ASSIGNMENT => Among the entries below, count the lines that contain the word "computer". Write down only the total.
*****
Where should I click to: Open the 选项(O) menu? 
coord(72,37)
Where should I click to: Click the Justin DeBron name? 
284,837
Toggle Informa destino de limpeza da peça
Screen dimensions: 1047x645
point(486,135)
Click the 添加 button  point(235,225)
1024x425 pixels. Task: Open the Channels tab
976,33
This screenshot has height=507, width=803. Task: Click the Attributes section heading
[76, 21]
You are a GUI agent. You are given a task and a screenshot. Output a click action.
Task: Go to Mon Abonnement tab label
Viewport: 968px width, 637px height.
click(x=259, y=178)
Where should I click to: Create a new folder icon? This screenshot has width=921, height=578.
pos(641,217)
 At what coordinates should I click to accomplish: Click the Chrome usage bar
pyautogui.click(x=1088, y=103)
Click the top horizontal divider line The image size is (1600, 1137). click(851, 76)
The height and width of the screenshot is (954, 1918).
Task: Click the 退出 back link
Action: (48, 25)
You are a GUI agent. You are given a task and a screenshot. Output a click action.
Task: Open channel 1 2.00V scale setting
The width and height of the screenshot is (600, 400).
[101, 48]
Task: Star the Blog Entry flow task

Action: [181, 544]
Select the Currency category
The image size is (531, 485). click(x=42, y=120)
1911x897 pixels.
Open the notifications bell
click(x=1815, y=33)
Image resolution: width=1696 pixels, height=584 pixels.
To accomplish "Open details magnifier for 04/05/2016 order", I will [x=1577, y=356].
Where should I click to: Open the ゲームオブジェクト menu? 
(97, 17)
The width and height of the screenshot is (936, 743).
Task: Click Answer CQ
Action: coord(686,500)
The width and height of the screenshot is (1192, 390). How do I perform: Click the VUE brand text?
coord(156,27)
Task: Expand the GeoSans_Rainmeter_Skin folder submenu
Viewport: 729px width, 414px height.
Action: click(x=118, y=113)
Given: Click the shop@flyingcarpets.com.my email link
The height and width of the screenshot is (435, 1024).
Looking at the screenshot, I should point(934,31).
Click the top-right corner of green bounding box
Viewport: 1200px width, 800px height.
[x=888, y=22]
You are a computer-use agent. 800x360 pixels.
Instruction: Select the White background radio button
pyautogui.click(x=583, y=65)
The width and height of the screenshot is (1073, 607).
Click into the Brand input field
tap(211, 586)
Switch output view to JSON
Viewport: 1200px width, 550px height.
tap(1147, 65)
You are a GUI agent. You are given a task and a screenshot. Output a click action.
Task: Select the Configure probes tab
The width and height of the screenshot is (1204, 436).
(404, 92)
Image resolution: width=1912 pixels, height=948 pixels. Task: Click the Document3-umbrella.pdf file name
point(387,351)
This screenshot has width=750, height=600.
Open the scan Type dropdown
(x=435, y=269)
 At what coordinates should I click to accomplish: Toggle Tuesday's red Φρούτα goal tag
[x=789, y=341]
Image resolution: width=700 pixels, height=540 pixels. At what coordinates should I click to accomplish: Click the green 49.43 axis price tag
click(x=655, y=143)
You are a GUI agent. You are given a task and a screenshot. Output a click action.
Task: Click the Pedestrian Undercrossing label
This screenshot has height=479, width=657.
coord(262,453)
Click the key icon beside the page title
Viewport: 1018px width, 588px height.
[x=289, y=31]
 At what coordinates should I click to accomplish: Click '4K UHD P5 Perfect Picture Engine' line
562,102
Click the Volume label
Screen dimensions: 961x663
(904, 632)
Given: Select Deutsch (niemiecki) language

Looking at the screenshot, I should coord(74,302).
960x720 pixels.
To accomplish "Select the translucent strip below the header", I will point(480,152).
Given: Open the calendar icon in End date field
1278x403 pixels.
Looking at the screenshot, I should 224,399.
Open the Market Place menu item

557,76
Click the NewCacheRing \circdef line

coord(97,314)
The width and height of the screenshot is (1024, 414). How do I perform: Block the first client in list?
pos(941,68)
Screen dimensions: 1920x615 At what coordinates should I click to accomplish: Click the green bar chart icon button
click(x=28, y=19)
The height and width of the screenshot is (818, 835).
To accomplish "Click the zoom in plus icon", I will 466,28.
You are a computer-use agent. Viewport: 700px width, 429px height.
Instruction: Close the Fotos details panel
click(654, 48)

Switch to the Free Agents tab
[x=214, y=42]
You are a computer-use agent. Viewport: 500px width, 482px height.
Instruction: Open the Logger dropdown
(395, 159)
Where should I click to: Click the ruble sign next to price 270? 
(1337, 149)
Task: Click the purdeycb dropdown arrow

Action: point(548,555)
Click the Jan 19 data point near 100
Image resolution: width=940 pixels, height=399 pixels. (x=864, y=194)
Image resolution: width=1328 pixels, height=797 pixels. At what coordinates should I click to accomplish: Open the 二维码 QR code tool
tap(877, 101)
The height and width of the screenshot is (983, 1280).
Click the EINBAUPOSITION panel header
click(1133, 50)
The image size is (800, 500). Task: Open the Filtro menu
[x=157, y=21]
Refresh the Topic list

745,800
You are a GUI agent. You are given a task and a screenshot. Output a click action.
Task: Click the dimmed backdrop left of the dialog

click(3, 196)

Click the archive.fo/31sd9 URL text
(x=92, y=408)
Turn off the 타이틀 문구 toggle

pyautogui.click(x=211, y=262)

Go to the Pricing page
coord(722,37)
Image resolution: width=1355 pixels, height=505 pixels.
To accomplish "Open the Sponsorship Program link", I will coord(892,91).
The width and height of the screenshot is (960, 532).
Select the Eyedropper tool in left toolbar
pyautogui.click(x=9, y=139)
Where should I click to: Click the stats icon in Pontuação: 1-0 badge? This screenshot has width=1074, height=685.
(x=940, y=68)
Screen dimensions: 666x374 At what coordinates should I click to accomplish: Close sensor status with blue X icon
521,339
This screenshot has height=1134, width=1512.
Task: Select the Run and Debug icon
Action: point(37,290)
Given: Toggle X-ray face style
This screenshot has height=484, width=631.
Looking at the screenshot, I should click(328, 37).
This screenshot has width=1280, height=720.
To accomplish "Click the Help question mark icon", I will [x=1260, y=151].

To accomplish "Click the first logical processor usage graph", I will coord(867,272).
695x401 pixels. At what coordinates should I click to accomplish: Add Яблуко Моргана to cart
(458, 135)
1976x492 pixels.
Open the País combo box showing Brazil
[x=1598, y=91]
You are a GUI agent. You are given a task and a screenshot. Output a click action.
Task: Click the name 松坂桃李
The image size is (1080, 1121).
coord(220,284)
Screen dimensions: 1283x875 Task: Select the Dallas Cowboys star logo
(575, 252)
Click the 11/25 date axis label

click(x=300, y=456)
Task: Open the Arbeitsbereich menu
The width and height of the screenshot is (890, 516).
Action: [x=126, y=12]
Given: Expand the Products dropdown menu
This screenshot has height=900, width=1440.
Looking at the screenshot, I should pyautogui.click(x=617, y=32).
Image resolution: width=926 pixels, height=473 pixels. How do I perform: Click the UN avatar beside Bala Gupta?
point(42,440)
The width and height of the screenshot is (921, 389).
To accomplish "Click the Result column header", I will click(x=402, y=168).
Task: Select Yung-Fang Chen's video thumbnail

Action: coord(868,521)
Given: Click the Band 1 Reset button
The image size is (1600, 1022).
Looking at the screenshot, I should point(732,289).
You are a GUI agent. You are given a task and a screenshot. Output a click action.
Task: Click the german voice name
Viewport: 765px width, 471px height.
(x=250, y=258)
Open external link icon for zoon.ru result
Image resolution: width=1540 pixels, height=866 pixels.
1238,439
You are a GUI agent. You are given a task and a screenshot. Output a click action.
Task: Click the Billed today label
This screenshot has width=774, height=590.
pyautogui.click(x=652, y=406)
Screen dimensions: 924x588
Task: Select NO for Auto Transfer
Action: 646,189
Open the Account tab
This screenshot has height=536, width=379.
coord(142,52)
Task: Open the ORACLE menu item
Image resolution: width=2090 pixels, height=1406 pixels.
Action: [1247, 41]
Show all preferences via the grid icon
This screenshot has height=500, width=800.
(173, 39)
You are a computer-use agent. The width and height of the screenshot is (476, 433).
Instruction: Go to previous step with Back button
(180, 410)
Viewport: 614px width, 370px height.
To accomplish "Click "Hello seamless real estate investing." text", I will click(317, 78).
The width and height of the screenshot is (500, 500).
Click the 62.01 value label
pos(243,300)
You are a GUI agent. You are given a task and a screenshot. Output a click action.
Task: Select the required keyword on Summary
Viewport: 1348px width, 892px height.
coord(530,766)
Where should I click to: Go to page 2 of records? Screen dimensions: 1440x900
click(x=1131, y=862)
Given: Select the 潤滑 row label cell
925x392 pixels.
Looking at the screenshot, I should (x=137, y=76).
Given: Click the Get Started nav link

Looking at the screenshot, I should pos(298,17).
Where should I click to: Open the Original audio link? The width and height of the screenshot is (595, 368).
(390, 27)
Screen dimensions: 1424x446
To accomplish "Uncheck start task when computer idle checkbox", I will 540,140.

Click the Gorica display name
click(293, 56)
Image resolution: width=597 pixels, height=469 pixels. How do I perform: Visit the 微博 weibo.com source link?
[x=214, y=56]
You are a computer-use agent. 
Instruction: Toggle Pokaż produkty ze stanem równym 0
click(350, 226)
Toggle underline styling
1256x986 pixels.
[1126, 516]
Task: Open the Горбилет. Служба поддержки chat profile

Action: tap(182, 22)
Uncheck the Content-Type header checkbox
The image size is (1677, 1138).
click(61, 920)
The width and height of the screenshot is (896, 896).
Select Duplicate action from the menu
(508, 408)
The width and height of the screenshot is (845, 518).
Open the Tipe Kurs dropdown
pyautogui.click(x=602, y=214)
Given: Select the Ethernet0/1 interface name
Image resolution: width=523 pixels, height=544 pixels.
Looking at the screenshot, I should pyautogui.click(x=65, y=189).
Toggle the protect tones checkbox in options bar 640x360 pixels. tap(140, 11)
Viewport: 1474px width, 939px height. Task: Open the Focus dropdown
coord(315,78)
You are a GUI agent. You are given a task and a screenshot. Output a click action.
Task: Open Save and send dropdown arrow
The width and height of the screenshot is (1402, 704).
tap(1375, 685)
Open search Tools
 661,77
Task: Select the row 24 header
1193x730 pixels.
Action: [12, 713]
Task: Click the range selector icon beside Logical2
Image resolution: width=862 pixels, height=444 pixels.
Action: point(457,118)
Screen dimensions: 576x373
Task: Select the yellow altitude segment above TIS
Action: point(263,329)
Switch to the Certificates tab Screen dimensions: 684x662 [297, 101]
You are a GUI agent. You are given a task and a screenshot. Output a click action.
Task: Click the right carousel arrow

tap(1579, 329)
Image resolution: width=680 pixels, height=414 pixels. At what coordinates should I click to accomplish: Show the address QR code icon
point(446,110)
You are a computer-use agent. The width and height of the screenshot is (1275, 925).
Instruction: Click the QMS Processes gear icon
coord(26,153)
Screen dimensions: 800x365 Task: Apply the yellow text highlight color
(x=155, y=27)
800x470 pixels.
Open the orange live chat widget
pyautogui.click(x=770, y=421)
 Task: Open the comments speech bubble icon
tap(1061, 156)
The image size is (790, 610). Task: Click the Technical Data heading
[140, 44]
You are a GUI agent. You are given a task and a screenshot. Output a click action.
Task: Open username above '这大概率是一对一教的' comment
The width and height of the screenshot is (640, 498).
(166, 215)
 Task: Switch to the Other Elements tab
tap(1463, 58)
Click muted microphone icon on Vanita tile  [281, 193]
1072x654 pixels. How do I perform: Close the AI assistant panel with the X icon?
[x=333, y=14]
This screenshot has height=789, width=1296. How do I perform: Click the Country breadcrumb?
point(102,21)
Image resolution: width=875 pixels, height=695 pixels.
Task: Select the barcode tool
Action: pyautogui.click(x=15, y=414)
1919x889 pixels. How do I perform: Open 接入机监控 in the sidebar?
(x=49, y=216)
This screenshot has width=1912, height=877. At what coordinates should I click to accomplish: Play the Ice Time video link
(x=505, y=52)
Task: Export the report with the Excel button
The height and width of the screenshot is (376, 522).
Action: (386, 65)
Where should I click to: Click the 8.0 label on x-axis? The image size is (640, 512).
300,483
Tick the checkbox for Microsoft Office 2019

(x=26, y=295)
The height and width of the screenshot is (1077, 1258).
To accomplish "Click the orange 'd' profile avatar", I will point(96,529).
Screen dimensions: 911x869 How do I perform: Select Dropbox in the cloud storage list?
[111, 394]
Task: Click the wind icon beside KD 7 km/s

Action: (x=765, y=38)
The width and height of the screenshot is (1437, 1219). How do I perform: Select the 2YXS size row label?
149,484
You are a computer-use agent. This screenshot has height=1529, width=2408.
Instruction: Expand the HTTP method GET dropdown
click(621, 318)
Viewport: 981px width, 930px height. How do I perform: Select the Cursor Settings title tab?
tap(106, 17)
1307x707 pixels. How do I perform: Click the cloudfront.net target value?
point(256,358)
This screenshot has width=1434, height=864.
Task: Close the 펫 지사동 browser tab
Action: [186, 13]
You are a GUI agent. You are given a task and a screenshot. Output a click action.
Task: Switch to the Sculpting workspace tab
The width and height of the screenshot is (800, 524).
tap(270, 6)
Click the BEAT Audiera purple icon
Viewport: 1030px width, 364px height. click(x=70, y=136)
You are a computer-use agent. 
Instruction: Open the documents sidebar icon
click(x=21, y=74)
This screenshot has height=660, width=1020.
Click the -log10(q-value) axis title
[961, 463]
*****
TASK RESULT => 9